Night School: Resistance (Night School 4)

Four more students arrived before Carter, who entered the room at the last minute. She only caught a glimpse of his dark hair before he slid into a seat on the row behind her.

He’d been silent through the rest of dinner after that brief moment of connection. Since then he’d avoided her. Whenever she walked into a room, he left shortly thereafter. In groups, he stayed as far away from her as he could.

He didn’t seem angry. Just distant.

Zelazny walked in, followed by a guard who took a position just outside the door. For the first time since she’d returned to Cimmeria, Allie was glad to see a guard.

She cast a sideways glance at Sylvain. If he was reassured by the presence of the guard she couldn’t tell. His expression was inscrutable as the teacher stepped to the front of the room.

Zelazny’s small, pale blue eyes swept the sparsely populated room, lingering on Allie and Sylvain.

‘Welcome back,’ he barked with his usual gruffness. ‘I hope you’ve been keeping up with your studies. Everyone, open your books to page two hundred and twenty-seven …’

He acted just as she remembered. Blustery. Authoritarian. Writing words and dates on the whiteboard in the same spiky handwriting.

Allie scrutinised his every move. Could he have done it? Could he have helped kill Jo?

It didn’t seem possible. But one of them had done it.

She knew she shouldn’t but she let the memory of that night back into her thoughts: Jo lying on the ground, blood all around her. Arms at an odd angle. So strangely still.

All her muscles tensed and her breaths began to come quicker in short gasps. How could she just sit in this room? One of the teachers had opened the gate to let Jo’s killer reach her. Was it Zelazny? Could he have done that? Was she in a room with Jo’s killer right now?

She tried to imagine him slipping into Isabelle’s office, finding the remote that controlled the gate. Checking his watch. Then pushing the button.

As her thoughts whirled faster, her pulse sped too. Soon her heart was galloping unevenly in her chest.

She hadn’t had a panic attack in so long she’d forgotten how horrible it felt.

It felt like she was dying.

Zelazny was still writing on the boards as her chest closed in around her lungs.

All the air left the room. She couldn’t breathe.

Allie tried to stay calm. She had to learn to deal with this. Because she had to come back here tomorrow. And the day after that.
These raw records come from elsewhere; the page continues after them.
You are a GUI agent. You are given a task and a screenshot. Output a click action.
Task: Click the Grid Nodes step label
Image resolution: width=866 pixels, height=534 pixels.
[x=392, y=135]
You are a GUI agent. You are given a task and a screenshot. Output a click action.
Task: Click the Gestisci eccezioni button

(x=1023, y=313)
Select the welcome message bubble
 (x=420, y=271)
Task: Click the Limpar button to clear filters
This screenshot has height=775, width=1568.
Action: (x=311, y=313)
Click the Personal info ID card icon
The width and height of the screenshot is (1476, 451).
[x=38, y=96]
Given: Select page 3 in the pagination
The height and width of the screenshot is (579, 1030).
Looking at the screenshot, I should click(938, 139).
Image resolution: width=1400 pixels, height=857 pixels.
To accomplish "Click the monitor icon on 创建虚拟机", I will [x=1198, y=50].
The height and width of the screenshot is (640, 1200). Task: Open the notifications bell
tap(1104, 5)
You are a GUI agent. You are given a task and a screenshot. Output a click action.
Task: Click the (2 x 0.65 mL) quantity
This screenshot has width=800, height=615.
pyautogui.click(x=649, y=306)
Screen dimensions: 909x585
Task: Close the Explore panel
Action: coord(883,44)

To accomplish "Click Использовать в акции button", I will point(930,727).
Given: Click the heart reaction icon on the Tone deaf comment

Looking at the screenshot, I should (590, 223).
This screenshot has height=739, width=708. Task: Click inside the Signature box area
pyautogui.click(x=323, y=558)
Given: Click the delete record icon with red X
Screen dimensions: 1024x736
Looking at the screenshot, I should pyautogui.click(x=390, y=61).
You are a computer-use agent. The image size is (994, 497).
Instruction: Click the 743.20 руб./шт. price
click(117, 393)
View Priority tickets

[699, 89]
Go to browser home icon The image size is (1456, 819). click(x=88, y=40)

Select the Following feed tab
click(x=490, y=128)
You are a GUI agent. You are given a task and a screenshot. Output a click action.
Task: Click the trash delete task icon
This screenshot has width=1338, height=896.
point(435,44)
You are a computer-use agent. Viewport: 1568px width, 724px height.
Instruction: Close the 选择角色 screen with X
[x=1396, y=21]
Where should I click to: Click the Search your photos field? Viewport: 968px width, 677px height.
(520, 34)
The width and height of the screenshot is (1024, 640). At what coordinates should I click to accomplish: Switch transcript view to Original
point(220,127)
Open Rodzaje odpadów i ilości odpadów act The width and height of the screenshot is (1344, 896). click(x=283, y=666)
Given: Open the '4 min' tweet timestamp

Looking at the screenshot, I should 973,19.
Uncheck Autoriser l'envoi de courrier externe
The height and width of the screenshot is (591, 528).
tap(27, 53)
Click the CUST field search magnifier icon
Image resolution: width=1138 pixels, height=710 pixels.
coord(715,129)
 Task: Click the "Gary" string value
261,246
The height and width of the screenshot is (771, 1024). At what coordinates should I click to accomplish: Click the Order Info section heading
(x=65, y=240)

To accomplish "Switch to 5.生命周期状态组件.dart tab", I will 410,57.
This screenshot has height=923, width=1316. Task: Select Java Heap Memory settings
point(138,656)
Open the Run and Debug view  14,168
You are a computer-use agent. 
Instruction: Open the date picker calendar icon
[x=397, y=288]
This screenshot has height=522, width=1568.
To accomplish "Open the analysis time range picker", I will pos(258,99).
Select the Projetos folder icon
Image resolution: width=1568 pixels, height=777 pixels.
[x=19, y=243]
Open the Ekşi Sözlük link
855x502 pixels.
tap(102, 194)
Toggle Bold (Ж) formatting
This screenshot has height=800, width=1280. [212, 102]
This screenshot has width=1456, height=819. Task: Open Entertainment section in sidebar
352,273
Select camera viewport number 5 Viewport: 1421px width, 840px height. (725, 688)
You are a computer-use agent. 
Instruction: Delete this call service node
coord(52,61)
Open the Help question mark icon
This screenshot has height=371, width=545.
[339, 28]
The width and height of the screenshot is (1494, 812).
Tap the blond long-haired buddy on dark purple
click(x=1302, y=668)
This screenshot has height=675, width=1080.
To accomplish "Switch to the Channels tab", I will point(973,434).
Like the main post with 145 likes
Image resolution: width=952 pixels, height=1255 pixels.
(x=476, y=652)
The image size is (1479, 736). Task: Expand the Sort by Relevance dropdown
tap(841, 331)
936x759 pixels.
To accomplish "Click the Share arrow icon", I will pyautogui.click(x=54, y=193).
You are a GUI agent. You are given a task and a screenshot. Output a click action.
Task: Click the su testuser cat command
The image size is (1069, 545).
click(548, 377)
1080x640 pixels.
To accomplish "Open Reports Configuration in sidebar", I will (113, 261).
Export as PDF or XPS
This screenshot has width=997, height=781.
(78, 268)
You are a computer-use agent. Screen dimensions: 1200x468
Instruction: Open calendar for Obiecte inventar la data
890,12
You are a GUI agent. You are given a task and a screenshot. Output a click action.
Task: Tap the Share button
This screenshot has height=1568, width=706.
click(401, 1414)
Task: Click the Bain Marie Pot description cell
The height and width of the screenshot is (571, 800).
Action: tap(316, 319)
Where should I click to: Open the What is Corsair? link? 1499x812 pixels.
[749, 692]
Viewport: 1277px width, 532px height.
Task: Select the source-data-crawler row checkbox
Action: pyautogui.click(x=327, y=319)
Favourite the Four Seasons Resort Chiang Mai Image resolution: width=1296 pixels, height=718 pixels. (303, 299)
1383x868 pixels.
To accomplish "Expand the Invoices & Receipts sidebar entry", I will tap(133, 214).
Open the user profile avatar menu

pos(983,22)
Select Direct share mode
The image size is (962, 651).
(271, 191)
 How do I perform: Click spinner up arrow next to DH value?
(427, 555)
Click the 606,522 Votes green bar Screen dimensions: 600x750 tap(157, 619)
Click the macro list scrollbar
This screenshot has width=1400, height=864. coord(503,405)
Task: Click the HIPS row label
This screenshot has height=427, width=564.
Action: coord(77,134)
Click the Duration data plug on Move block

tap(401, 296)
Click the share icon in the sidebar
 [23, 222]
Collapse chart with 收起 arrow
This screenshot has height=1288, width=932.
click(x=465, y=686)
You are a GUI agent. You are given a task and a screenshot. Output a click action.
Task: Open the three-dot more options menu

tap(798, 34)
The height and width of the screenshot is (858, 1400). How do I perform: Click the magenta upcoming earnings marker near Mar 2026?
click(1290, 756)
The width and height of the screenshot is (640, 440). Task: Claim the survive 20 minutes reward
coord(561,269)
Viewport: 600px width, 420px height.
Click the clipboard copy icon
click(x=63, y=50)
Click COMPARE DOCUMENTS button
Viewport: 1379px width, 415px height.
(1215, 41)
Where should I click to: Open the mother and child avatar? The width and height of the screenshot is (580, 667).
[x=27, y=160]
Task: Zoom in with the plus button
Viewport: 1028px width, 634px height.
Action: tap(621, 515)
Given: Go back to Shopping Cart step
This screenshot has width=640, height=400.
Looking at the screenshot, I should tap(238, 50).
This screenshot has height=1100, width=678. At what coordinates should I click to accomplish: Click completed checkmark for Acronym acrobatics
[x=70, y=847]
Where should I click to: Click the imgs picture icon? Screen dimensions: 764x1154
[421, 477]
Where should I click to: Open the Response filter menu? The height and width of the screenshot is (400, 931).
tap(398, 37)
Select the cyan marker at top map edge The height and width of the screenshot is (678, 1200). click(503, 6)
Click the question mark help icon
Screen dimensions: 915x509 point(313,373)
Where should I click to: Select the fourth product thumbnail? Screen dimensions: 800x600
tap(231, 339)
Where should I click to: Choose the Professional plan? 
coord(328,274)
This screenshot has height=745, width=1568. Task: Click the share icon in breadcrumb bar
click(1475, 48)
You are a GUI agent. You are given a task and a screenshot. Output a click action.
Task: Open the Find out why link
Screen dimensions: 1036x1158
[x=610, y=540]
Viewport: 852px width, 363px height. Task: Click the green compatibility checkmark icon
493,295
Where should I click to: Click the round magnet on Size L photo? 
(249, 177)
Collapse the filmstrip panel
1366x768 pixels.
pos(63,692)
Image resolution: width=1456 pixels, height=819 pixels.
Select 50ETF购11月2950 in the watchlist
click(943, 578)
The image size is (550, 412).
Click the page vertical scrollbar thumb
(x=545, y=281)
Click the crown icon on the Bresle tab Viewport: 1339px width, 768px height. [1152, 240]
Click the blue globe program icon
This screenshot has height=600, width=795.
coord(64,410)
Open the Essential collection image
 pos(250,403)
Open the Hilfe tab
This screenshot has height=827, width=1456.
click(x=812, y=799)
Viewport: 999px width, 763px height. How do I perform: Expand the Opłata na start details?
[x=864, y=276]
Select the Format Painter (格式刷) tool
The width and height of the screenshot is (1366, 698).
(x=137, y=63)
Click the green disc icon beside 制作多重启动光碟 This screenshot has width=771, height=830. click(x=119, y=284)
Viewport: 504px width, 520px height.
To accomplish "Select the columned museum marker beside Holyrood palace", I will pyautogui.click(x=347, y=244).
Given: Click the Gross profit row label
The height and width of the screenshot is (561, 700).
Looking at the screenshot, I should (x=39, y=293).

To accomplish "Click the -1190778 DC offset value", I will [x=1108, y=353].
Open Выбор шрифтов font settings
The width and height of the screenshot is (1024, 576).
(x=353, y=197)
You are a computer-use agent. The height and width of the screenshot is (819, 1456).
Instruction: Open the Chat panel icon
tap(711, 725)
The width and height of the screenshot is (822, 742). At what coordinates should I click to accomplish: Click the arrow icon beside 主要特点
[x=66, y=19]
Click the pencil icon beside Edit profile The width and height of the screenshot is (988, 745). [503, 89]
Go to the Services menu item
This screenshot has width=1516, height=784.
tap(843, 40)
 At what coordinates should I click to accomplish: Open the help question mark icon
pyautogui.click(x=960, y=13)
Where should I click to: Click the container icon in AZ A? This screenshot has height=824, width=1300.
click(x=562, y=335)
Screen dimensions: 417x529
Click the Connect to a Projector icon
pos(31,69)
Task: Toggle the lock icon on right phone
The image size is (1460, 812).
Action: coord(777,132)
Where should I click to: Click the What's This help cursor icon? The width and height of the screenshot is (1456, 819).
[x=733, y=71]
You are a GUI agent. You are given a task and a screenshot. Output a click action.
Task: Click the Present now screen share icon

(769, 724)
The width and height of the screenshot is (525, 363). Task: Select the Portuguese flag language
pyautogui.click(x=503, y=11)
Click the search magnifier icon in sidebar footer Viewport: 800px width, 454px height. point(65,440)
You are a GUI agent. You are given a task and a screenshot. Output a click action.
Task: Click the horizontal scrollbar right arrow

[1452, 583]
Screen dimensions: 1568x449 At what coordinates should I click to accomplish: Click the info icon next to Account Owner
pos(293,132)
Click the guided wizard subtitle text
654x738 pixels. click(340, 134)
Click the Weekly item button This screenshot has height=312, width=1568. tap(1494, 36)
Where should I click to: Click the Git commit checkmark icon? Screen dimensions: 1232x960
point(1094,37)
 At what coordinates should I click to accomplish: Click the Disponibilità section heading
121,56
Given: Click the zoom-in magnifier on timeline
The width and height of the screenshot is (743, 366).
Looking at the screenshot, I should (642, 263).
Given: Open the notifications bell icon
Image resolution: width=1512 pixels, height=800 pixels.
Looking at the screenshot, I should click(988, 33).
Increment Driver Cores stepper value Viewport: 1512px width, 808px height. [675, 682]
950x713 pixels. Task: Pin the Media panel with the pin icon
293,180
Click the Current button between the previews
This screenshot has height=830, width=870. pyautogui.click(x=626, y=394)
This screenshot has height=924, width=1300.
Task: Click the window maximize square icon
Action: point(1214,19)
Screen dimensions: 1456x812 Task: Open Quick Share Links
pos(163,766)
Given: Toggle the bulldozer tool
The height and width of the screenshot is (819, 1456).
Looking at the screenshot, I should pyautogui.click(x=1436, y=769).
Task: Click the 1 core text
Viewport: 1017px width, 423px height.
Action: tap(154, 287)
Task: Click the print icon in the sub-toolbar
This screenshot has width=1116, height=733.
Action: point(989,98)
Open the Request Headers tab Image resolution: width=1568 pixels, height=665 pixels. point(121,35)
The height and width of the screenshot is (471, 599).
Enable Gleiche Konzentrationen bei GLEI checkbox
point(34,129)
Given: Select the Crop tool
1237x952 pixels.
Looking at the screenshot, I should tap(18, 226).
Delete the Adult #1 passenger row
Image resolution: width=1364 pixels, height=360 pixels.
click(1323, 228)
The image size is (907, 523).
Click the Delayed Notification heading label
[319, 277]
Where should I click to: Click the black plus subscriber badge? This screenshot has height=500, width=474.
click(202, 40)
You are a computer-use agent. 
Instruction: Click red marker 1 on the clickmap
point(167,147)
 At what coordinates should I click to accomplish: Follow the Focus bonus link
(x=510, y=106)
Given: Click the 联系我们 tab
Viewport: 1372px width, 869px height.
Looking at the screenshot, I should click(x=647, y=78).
Closing her eyes to shut out everything, she tried to take a breath but nothing happened. Her lungs would not accept the air.

Her heart thudded so loudly now she imagined everyone in the room must hear it. Or see it through her shirt.

Terrified, she reached out a hand towards Sylvain.

As soon as he saw the look on her face he leapt from his seat and crouched beside her.

‘Allie? What is it?’

But she couldn’t speak. She was dying.

‘What’s happening?’ Zelazny barked, and it seemed to come from far away.

Through a darkening haze, she heard Carter’s voice. ‘Move.’

Shoving Sylvain aside, Carter took Allie by the shoulders, lifting her bodily from her chair.

Ignoring everyone else, he locked his eyes on hers. ‘Just breathe, Allie,’ he said quietly. ‘Remember how?’

But she didn’t remember. It was as if breathing had become the most complicated thing in the world. She tried to shake her head. Failed.

He turned to Sylvain. ‘We have to get her out of here.’

Later she couldn’t remember leaving the room. Just that suddenly she was in the hallway. She could hear voices – Zelazny calling after them, students murmuring disquietedly – but it all seemed far away.

The movement helped. Allie wheezed in a thread of oxygen. But not enough. Not nearly enough.

Someone was holding her up. Allie could hear other sounds in the distance but they didn’t matter.

‘Help her.’ Sylvain’s voice. Desperate. ‘I don’t know what to do.’

Then all she could see was Carter. His dark, troubled eyes like pools of deep water. His hands warm and familiar on her shoulders. Supporting her weight.

‘You can do this, Allie.’ The anger from the day before had gone from his voice. He sounded like old Carter again. Gentle and caring. ‘Think of something good. Something you like.’ He smoothed her hair away from her clammy face. ‘Just breathe.’

Seeing him like this – the way he used to be – made her catch her breath. With that tiny gasp her lungs released a little and she took a short breath.

‘That’s good,’ he said approvingly. ‘Try it again.’

Holding his gaze as if only he could make her breathe, she did it again.

‘That’s two breaths,’ he said, and she felt him relax a little. ‘You’re fine, Allie. You’re just fine. Keep breathing.’

Her heart still pounded so frantically she wondered how she could still be alive. But she was.